To implement the two steps in the presence of larger amounts of data, a couple tools are required: a programming environment to generate product configurations that can be manufactured and satisfy the needs of a given client (step 1 of the procedure), and a visualization tool that displays how many generated product configurations are shared (step 2 of the procedure). Visualization tools that best fit the needs given by step 2 belong to the category of business intelligence. Their advantage is relative simplicity with which they interact with data; their disadvantage is that, although they usually have their own programming language, the coding does not have the properties of a full-grown programming, which means that it does not provide a way to create repetitive actions, such as the programming-specific cycles needed to generate product configurations in step 1.
As straightforward as the concept and its implementation just described may seem, there are some pitfalls that can be unwillingly and easily overseen and should be avoided. Regarding the generation of product configurations in step 1, this will usually be done in such a way that for each product feature, its space of possible configurations will be run through in a computer system, but this procedure cannot be done automatically without noticing that relations may exist among product characteristics, as will often be the case. If there are indeed such dependencies, a fully automatic generation of product variants will most certainly result in having some variants that are impossible to produce. Such product configurations should not enter the analysis, of course, since they cannot be produced in the first place. To avoid the situation, product features should be divided into two categories: the independent and those that depend on them. Only the independent are then generated in their different combinations within a computer system, while the dependent are set up additionally, based on the form of their dependence on the independent features. To give an example, if a product has three features, the first two being technical and the third depending on the two proportionately, then the combination “feature one at its top level, feature two at its top level, and feature three at its bottom level” will be an impossible configuration despite being proposed by a computer system working with programmed cycles.
Further, it should be taken into account that some information pieces are likely to be duplicated or shared within the same client; for instance, there may be several product configurations in line with a client’s preferences, which are on the same level regarding a specific product feature. If the task is to count how many clients want this specific feature level, as commanded by step 2 of the procedure, the client in question should naturally be counted only once and not several times, as the number of product configurations suggests in this case. Thus, in a system analyzing data, duplication issues must be resolved.
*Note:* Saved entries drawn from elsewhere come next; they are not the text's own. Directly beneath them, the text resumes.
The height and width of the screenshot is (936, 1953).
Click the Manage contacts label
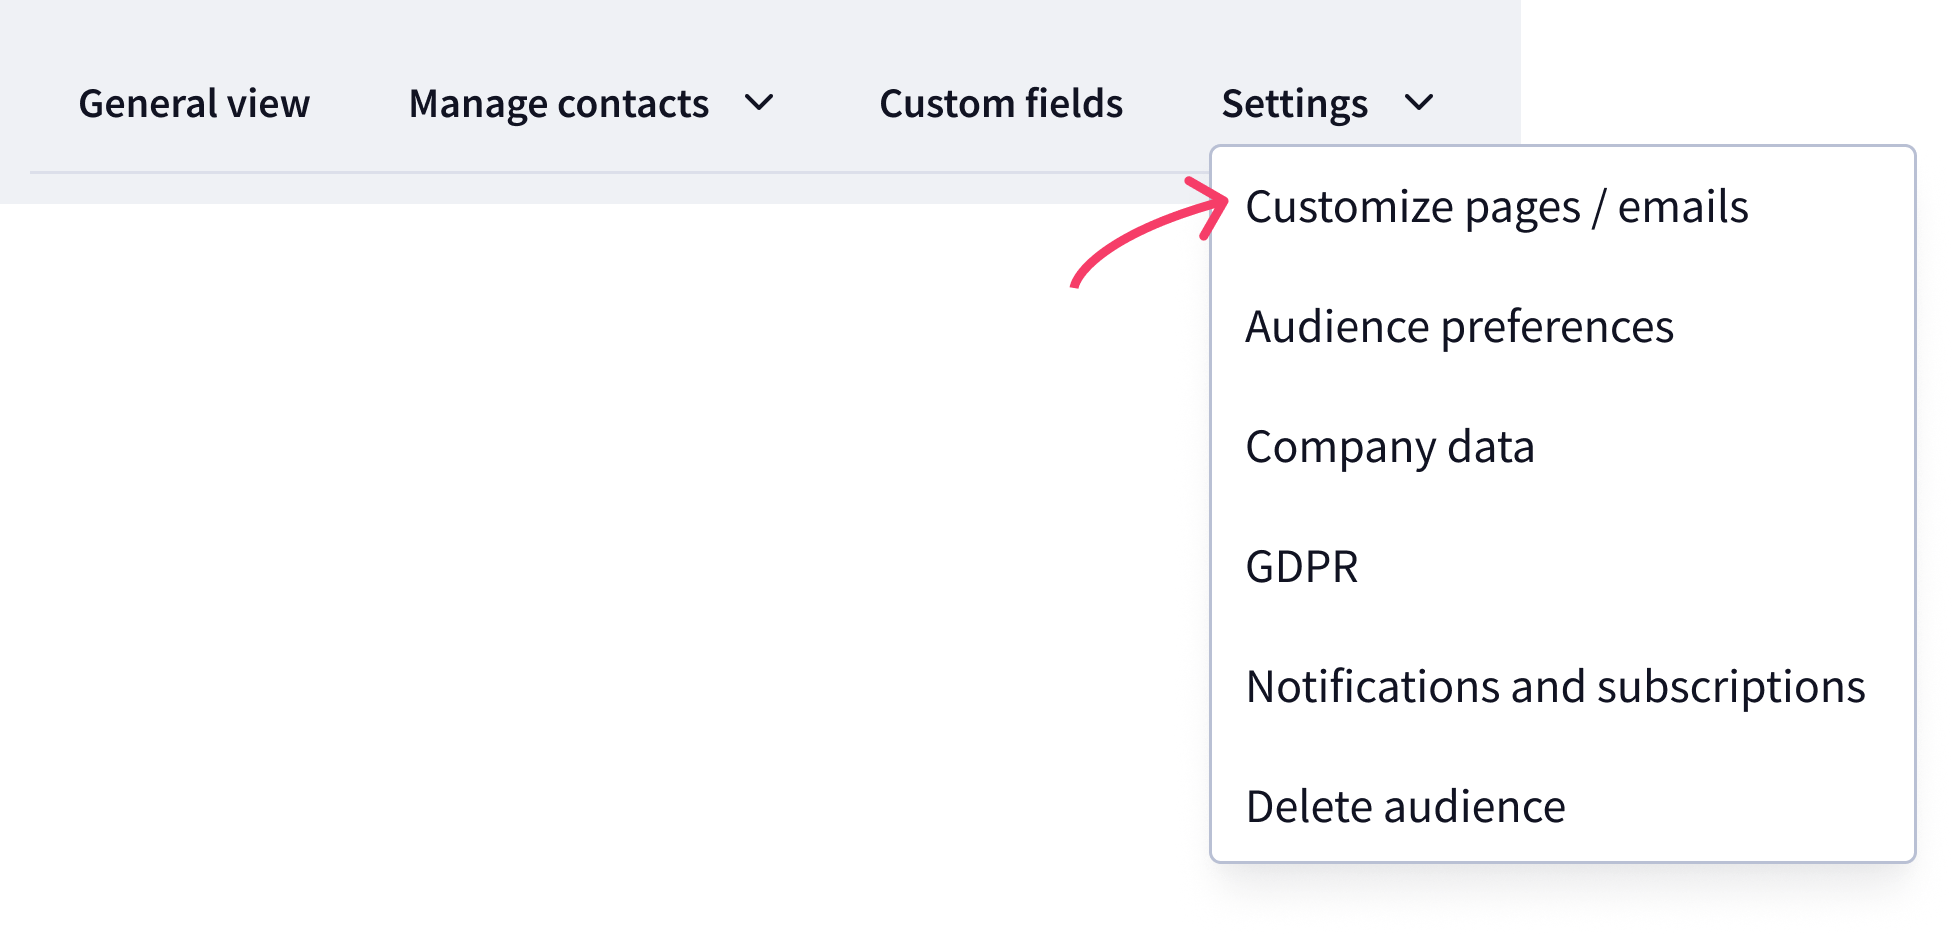[x=559, y=104]
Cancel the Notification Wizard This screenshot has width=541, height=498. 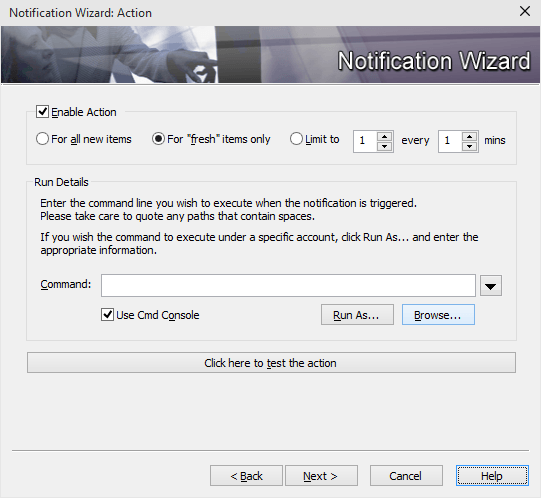click(x=406, y=476)
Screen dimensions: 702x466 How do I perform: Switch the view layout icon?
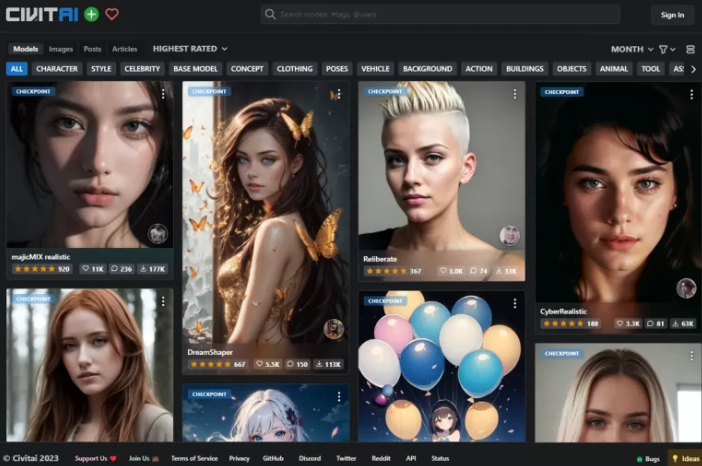tap(690, 49)
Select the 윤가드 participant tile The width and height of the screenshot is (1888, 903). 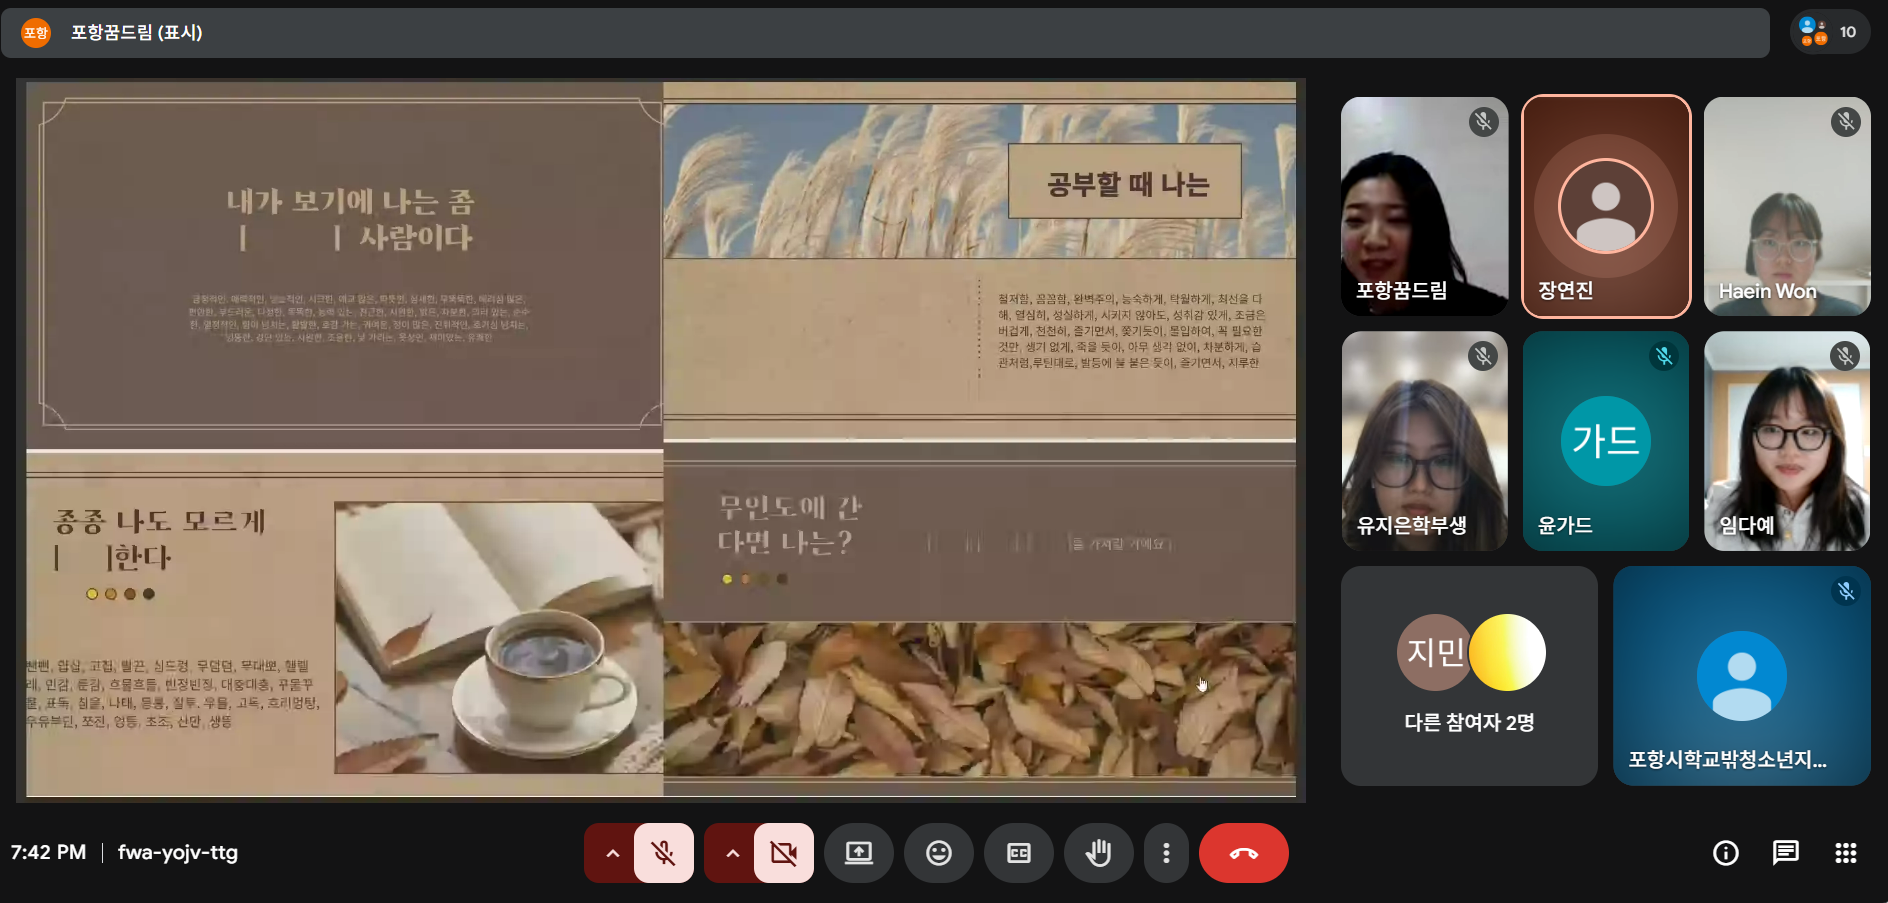coord(1605,441)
Thirdly, if the largest number of clients obtained in step 2 is not large enough and so there is no “clear winner” among product configurations, it is possible to think about product features that are easy to alter at the end of the production and focus the analysis on a smaller number of features which must be determined before or during the production and are impossible to change after the production. This way, product designs with respect to a smaller number of more fundamental features can be analyzed in terms of how many customers they address. The advantage of this procedure is that, since fewer features are observed, the chance is higher that there will be more customers whose preferences are satisfied by a given configuration of the fewer features. To give an example, let a product bear three features P1, P2, P3, the first two of which are technically demanding, while the last is color, which can be easily altered once the first two features have been manufactured. If there were two customers with similar priorities regarding P1 and P2, then both of them can be satisfied within step 2, which will seek an intersection of their preferences only with respect to P1 and P2; the company can run a production of the one product configuration satisfying both clients with respect to P1 and P2, and in the end, add a suitable color to the product for each client. Both customers will be acquired. If a product configuration was sought with respect to all three features in an automated, less-attended system and clients’ opinion on color was different, only one client would lie in the intersection of all the preferences and only one would be acquired. Thus, regarding the number of product features analyzed, the IT implementation of the product analysis should enable the IT user to select with respect to which features the analysis of clients’ preferences should be carried out.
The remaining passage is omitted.